**REQUIRED WORK:**
All lines from the one containing "World Languages Home (178, 650)" through the end of the data below must be reproduced exactly, and no others.

**SOURCE INFORMATION:**
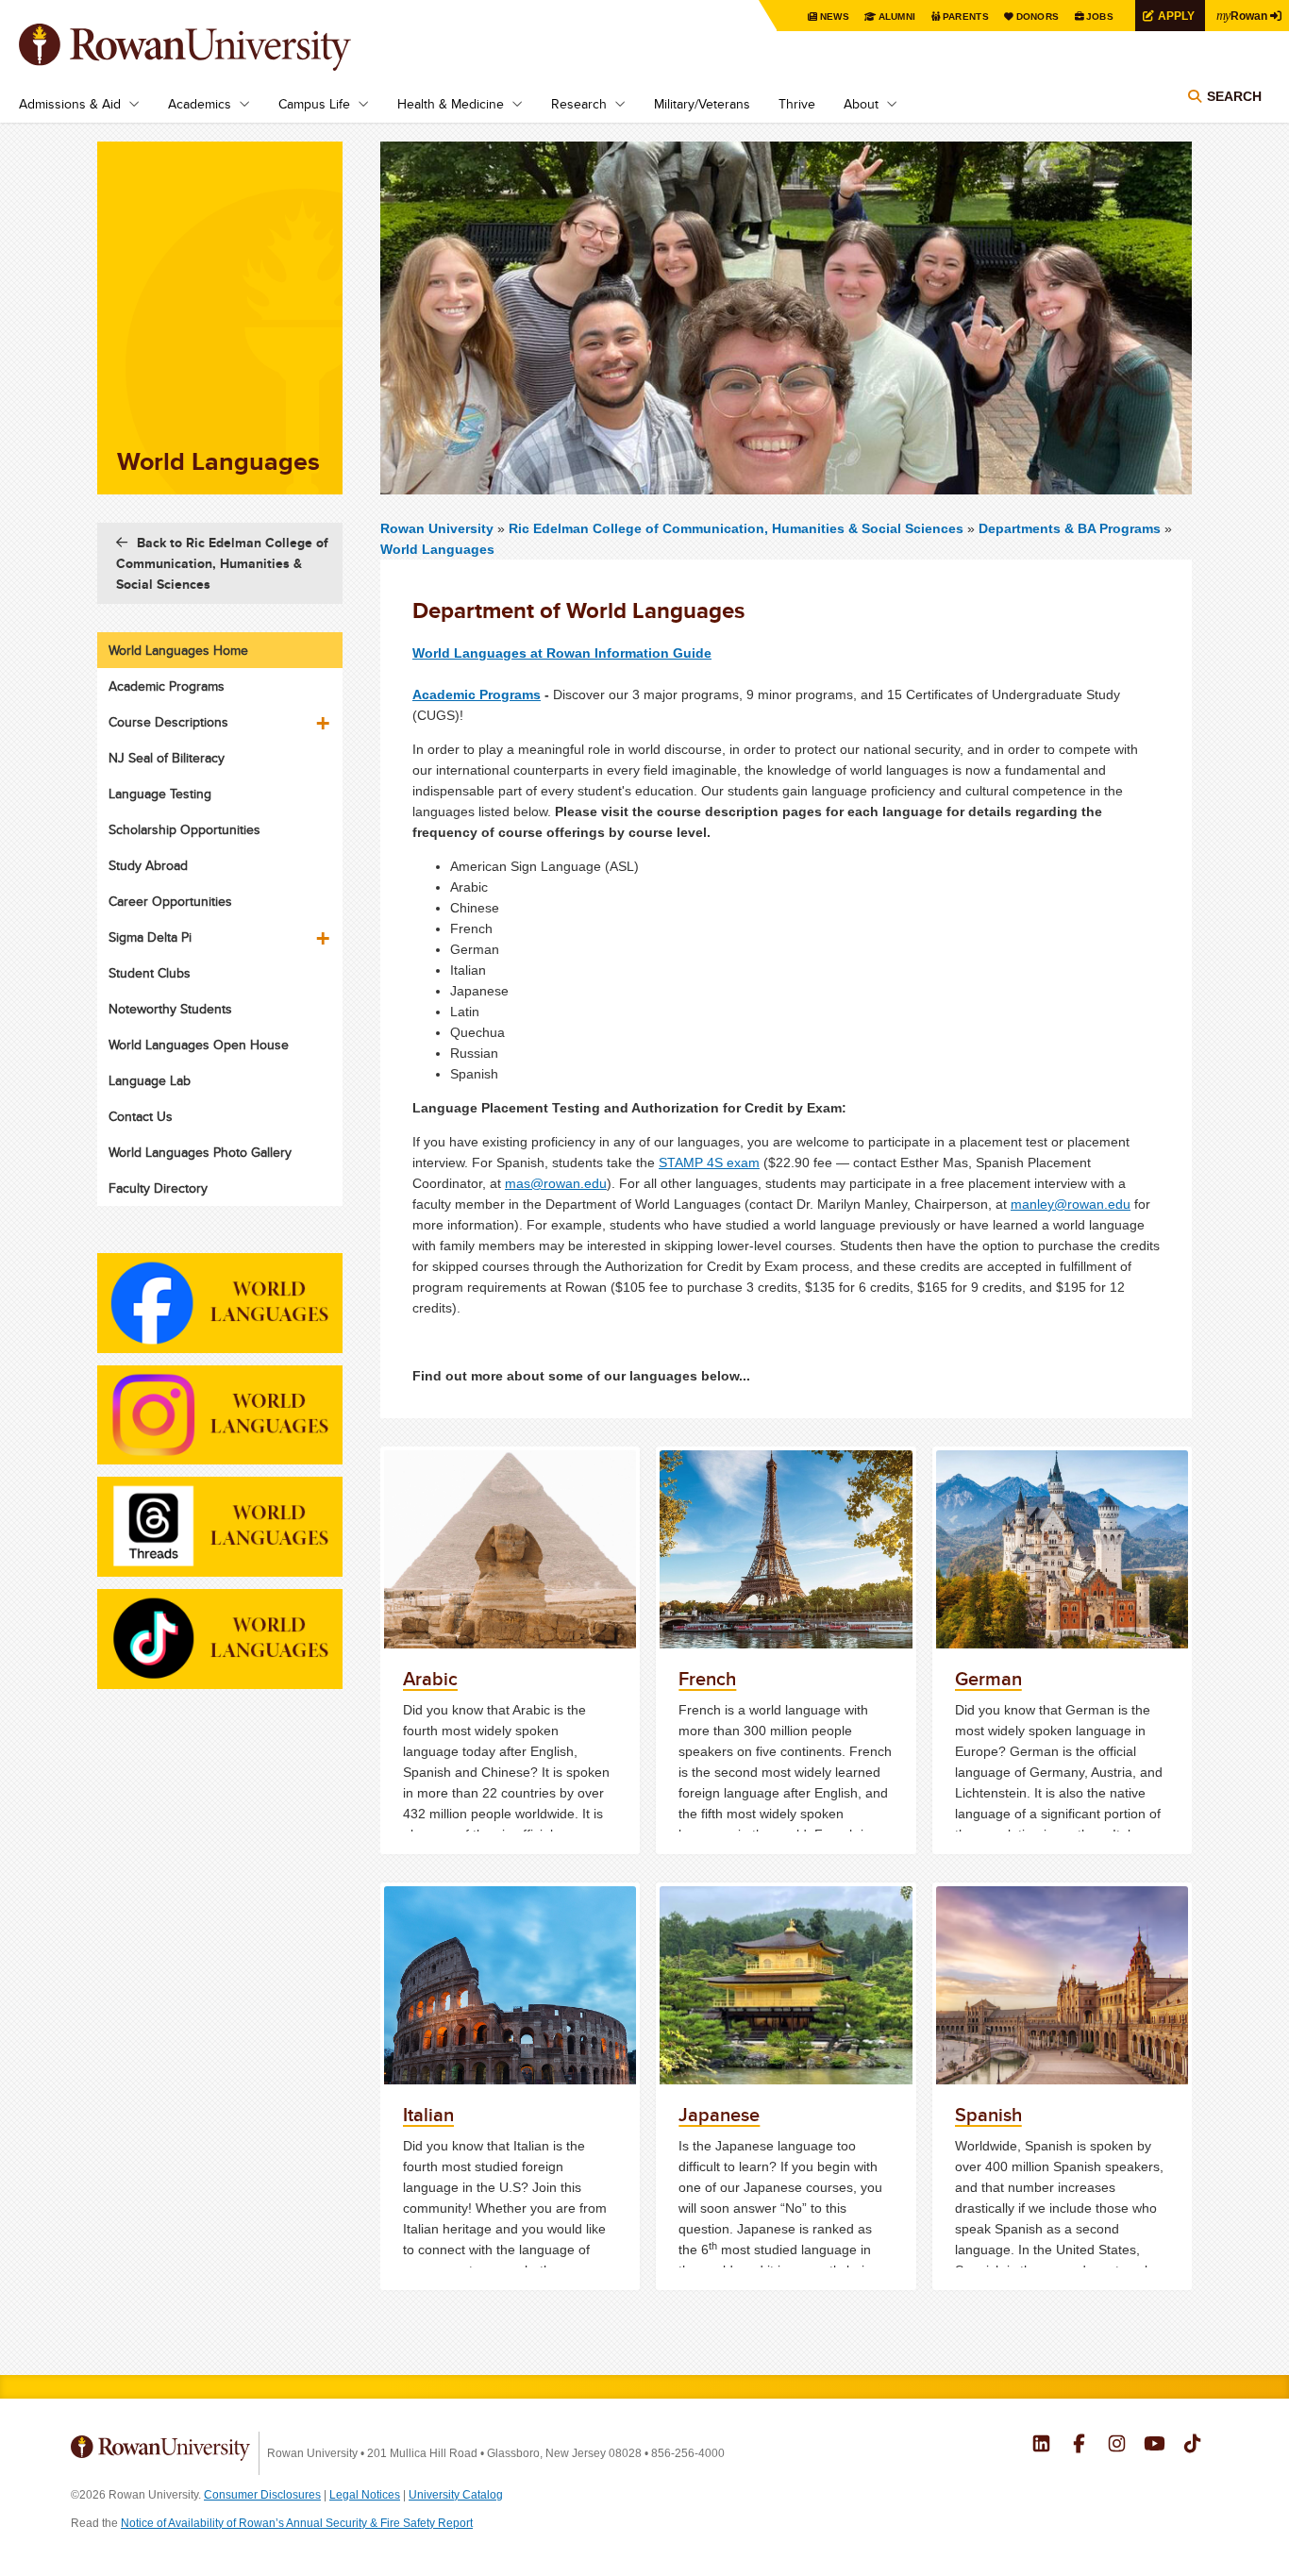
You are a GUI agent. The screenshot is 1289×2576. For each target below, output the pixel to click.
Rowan (1241, 15)
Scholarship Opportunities (184, 829)
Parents (966, 16)
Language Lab (150, 1080)
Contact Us (141, 1116)
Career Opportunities (170, 901)
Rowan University (212, 47)
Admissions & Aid (70, 103)
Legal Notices (364, 2494)
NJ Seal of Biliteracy (167, 757)
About (861, 103)
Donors (1038, 16)
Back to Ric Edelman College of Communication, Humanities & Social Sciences (222, 563)
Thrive (796, 103)
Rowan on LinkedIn (1041, 2446)
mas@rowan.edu (556, 1183)
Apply (1176, 15)
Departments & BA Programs (1070, 528)
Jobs (1099, 16)
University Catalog (456, 2494)
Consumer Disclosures (262, 2494)
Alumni (897, 16)
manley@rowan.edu (1070, 1204)
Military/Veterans (702, 103)
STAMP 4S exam (709, 1162)
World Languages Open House (199, 1044)
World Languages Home (178, 650)
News (834, 16)
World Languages (437, 549)
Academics (199, 103)
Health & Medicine (450, 103)
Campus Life (314, 103)
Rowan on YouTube (1154, 2446)
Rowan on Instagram (1117, 2446)
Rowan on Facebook (1079, 2446)
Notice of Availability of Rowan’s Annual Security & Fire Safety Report (297, 2523)
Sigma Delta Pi (150, 937)
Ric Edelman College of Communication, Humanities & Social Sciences (738, 528)
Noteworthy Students (170, 1008)
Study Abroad (148, 865)
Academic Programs (476, 694)
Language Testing (160, 793)
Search (1234, 96)
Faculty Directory (158, 1188)
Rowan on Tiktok (1192, 2446)
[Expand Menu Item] (324, 716)
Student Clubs (150, 972)
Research (579, 103)
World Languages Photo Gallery (200, 1152)
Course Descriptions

**EXPECTED OUTPUT:**
World Languages Home (178, 650)
News (834, 16)
World Languages (437, 549)
Academics (199, 103)
Health & Medicine (450, 103)
Campus Life (314, 103)
Rowan on YouTube (1154, 2446)
Rowan on Instagram (1117, 2446)
Rowan on Facebook (1079, 2446)
Notice of Availability of Rowan’s Annual Security & Fire Safety Report (297, 2523)
Sigma Delta Pi (150, 937)
Ric Edelman College of Communication, Humanities & Social Sciences (738, 528)
Noteworthy Students (170, 1008)
Study Abroad (148, 865)
Academic Programs (476, 694)
Language Testing (160, 793)
Search (1234, 96)
Faculty Directory (158, 1188)
Rowan on Tiktok (1192, 2446)
[Expand Menu Item] (324, 716)
Student Clubs (150, 972)
Research (579, 103)
World Languages Photo Gallery (200, 1152)
Course Descriptions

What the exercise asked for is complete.